How do I test a Stripe webhook?
Stripe offers two approaches. In the Stripe Dashboard, go to Developers → Webhooks, select your endpoint, and click "Send test webhook" — Stripe will send a sample event to your URL. For more realistic testing, use Stripe's test mode: create test payments with the card number 4242 4242 4242 4242, and Stripe will fire real webhook events with test data to your endpoint. Combine either method with a webhook testing tool to inspect the payloads before building your handler.
Can I test webhooks without a public server?
Yes. You don't need to deploy anything to a cloud server. Use a webhook testing tool to generate a temporary public URL that captures incoming requests for you. Alternatively, use a tunneling tool like ngrok to temporarily expose your local development server to the internet. Both methods let you receive real webhook deliveries during development without provisioning any infrastructure.
How do I debug a webhook that isn't arriving?

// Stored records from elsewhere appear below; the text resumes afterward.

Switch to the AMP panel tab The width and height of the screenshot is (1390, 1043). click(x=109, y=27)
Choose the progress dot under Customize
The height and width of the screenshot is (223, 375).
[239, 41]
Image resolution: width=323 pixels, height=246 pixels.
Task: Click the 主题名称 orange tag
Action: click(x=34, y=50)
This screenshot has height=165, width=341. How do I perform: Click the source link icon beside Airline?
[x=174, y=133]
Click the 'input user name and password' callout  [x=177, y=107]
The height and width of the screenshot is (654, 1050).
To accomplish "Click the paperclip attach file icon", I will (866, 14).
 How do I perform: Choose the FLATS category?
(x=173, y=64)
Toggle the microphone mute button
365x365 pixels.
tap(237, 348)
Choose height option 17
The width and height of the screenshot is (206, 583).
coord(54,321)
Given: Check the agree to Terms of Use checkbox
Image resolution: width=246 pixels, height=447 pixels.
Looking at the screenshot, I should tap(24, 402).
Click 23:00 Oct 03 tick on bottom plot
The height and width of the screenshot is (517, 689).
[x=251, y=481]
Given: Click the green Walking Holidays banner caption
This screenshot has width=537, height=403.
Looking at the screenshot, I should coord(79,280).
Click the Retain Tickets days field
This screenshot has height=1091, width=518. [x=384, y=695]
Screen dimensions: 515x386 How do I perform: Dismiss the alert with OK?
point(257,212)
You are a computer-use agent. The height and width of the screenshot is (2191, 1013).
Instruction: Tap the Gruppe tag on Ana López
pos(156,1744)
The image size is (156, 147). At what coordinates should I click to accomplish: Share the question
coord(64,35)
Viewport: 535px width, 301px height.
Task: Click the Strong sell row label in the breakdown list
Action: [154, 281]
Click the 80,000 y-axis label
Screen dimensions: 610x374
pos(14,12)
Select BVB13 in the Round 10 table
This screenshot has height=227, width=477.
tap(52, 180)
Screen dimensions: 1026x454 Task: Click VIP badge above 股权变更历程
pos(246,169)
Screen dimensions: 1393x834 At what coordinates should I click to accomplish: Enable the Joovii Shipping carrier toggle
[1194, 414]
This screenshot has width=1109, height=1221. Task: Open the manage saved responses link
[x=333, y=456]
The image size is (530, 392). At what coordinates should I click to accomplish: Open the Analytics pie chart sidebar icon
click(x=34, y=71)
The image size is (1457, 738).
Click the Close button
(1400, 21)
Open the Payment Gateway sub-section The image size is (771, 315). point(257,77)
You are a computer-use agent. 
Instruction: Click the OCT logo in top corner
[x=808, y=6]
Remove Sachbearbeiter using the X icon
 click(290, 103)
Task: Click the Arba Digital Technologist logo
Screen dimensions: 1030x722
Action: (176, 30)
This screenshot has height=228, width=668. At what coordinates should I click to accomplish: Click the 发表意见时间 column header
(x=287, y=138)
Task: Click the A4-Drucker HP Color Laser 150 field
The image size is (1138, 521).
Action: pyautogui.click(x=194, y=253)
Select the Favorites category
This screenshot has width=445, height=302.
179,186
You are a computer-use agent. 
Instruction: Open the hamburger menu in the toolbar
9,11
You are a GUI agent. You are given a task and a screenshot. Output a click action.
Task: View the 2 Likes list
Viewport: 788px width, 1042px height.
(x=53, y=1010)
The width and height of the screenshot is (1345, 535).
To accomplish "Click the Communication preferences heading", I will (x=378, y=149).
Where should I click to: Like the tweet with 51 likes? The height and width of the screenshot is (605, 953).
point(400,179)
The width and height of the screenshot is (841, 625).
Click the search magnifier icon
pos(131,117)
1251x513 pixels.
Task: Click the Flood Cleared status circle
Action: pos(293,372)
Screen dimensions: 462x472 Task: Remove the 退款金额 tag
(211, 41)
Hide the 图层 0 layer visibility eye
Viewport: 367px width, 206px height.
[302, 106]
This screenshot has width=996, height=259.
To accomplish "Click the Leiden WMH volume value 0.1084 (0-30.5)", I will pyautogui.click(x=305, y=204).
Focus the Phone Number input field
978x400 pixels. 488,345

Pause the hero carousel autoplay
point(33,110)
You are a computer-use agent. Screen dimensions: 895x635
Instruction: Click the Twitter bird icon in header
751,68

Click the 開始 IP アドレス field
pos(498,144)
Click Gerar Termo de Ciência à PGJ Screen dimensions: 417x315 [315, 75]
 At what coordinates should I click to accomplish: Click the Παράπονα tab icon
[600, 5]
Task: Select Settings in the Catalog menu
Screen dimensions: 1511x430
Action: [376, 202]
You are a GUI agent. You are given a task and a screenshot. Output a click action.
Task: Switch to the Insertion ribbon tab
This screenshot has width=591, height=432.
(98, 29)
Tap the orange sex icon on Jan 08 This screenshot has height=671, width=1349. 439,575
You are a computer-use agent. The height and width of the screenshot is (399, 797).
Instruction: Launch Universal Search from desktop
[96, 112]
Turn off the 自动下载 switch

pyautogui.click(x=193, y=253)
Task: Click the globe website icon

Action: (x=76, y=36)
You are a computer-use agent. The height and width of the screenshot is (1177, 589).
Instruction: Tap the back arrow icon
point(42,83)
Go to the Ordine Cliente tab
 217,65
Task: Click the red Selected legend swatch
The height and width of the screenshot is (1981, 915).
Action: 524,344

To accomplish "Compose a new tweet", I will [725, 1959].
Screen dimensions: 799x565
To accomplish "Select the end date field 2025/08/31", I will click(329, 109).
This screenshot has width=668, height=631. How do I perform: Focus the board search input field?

Start by confirming the webhook is being sent at all. Check the provider's delivery logs — Stripe, GitHub, and Shopify all show recent delivery attempts with status codes and response details in their dashboards. If the provider shows a successful delivery but your handler didn't process it, check your server logs for the incoming request. If nothing arrived, your endpoint URL may be wrong or unreachable. Use a testing tool to verify that the URL itself can receive requests, then work backward from there.